There is no real evidence that the NSA kills its enemies or even that the CIA does when those enemies are American citizens.
https://en.m.wikipedia.org/wiki/Fred_Hampton

Context: “ In 1967, the Federal Bureau of Investigation (FBI) identified Hampton as a radical threat. It tried to subvert his activities in Chicago, sowing disinformation among black progressive groups and placing a counterintelligence operative in the local Panthers organization. In December 1969, Hampton was drugged, shot and killed in his bed during a predawn raid at his Chicago apartment by a tactical unit of the Cook County State's Attorney's Office, who received aid from the Chicago Police Department and the FBI leading up to the attack.”

I suspect there are many more that we'll never hear about. The three letter agencies have the expertise and manpower to make anyone's death appear accidental or from natural causes.
There was the recent Rolling Stone reporter whose car was jimmied to stick the throttle at maximum, killing him in an "accident". No investigation.

Nobody will be prosecuted for that.

Not that I’m expecting this kind of situation in my life, but I wonder if there would be any workaround in this situation? Could you shift out of gear? Turn the car off? Deploy a large cartoon parachute?

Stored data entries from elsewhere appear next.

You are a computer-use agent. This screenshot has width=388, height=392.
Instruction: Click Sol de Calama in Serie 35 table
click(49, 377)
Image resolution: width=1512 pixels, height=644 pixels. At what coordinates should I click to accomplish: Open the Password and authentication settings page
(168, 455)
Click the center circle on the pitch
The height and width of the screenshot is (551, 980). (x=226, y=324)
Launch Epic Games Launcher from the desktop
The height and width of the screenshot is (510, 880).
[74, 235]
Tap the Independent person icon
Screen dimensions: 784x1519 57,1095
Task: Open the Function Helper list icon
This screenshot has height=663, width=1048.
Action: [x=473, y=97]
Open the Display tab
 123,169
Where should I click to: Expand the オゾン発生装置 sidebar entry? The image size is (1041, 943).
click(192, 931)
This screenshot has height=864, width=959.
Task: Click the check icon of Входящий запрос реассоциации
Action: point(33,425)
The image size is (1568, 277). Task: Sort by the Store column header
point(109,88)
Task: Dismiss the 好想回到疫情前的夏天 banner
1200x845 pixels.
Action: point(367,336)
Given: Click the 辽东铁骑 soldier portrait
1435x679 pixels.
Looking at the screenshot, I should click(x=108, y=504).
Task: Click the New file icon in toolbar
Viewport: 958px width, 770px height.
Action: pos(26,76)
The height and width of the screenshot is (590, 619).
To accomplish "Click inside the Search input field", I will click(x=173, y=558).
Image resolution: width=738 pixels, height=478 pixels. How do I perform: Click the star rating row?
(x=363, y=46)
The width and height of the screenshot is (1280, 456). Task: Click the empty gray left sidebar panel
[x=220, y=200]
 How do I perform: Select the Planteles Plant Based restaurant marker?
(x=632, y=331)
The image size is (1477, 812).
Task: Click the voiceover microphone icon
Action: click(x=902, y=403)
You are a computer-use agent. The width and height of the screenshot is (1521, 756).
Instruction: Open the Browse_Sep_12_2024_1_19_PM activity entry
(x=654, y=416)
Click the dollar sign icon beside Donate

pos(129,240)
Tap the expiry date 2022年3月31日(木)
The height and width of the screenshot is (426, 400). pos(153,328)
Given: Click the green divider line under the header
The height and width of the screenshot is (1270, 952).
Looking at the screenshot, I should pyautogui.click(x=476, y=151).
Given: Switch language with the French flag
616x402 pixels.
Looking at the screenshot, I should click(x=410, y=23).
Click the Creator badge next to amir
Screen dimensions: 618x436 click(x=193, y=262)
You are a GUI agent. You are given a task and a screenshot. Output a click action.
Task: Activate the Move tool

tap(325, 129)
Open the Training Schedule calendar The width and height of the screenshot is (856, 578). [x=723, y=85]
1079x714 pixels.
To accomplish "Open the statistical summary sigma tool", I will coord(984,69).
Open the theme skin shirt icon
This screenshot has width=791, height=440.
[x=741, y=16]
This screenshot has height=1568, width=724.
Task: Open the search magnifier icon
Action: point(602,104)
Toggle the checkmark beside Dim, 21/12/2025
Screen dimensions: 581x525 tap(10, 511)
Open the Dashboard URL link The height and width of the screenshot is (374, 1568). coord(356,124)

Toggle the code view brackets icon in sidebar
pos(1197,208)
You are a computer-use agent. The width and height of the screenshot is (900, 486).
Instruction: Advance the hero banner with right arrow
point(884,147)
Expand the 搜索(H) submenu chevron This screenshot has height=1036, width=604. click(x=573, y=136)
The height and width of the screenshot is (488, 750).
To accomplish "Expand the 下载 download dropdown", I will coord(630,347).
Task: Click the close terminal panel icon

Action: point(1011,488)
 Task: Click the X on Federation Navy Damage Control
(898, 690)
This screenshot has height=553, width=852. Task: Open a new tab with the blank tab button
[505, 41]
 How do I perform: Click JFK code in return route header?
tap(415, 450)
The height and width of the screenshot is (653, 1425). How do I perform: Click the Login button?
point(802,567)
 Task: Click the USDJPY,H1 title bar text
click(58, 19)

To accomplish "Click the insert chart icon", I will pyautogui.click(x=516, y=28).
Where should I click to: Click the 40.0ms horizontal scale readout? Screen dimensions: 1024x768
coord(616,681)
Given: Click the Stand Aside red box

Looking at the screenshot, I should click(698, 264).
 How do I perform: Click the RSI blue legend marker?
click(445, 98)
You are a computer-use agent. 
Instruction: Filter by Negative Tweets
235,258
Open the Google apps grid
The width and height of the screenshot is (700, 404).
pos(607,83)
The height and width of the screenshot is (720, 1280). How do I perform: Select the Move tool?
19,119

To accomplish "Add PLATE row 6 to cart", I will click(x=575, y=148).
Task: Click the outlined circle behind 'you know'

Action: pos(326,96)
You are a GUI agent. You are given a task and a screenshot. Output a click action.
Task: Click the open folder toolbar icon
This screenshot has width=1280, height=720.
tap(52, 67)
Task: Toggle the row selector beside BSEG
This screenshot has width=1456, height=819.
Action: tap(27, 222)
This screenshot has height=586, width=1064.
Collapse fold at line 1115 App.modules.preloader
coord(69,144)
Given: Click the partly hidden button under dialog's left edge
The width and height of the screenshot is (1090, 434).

Of course if an agency like this wanted me dead I’m sure evading one attempt would only prolong my life shortly.

Cars breaks as a rule can out power their engines, it’s why they can stop faster than they accelerate. It’s one of those tropes you see in movies but it’s a terrible assassination method that basically requires someone to make multiple mistakes.

There several ways around it from going to neutral to turning off the engine or even crashing is generally survivable, but they depend on the car and roads. Aka I don’t know what would work in a Model T.

He must have tried all of those things he could, in the time he had.
That's a local PD killing someone, we know they do that a lot. People also get swatted, the FBI is not the only group of people who sends out local PDs in a way that gets citizens killed.
Are you saying it’s irrelevant that federal agencies targeted this person because local PD fired the shot?
So I guess Obama ordered the death of a citizen of his own country. So much for my defense.
They got his 16 year old son two weeks later, also a US citizen.

https://en.m.wikipedia.org/wiki/Killing_of_Abdulrahman_al-Aw...

While I'm not ignoring Obama's role in the attack,

>the strike was carried out by Joint Special Operations Command, under the direction of the CIA.

The CIA assassinating an American Citizen.

> The CIA assassinating an American Citizen.

Oh they’ve done much worse to US citizens, and got away with it.

This one right out in public, though. They have got brazen.
Fidel Castro was an American citizen?

> .. that the CIA does when those enemies are American citizens.